- What the task requires
Exactly as written, copy the lines of the data below from the first through the one containing "Given: Go back to previous page".

[Saved entries]

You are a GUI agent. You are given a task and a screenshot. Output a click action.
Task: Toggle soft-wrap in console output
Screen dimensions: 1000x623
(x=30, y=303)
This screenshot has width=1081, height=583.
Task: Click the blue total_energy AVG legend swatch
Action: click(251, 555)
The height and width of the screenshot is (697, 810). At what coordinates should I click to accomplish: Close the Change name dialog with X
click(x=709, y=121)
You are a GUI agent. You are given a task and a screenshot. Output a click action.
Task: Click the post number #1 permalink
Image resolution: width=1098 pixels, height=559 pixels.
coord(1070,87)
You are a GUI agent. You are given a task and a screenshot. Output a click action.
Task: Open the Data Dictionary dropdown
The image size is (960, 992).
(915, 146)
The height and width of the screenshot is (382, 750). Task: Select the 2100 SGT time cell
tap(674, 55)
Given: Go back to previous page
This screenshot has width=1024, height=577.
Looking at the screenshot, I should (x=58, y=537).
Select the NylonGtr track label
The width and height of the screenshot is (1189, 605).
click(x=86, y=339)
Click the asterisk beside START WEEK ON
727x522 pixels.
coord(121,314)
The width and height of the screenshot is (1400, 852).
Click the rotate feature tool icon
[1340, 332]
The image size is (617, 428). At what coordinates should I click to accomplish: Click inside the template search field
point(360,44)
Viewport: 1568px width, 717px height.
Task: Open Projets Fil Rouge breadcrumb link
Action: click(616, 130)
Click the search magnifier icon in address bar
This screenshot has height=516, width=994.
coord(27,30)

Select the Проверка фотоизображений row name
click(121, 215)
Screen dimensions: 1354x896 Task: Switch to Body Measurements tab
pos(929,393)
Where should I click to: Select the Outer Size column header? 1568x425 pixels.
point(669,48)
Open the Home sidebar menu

- Solution to this exercise
You are a GUI agent. You are given a task and a screenshot. Output a click action.
Task: Toggle soft-wrap in console output
Screen dimensions: 1000x623
(x=30, y=303)
This screenshot has width=1081, height=583.
Task: Click the blue total_energy AVG legend swatch
Action: click(251, 555)
The height and width of the screenshot is (697, 810). At what coordinates should I click to accomplish: Close the Change name dialog with X
click(x=709, y=121)
You are a GUI agent. You are given a task and a screenshot. Output a click action.
Task: Click the post number #1 permalink
Image resolution: width=1098 pixels, height=559 pixels.
coord(1070,87)
You are a GUI agent. You are given a task and a screenshot. Output a click action.
Task: Open the Data Dictionary dropdown
The image size is (960, 992).
(915, 146)
The height and width of the screenshot is (382, 750). Task: Select the 2100 SGT time cell
tap(674, 55)
Given: Go back to previous page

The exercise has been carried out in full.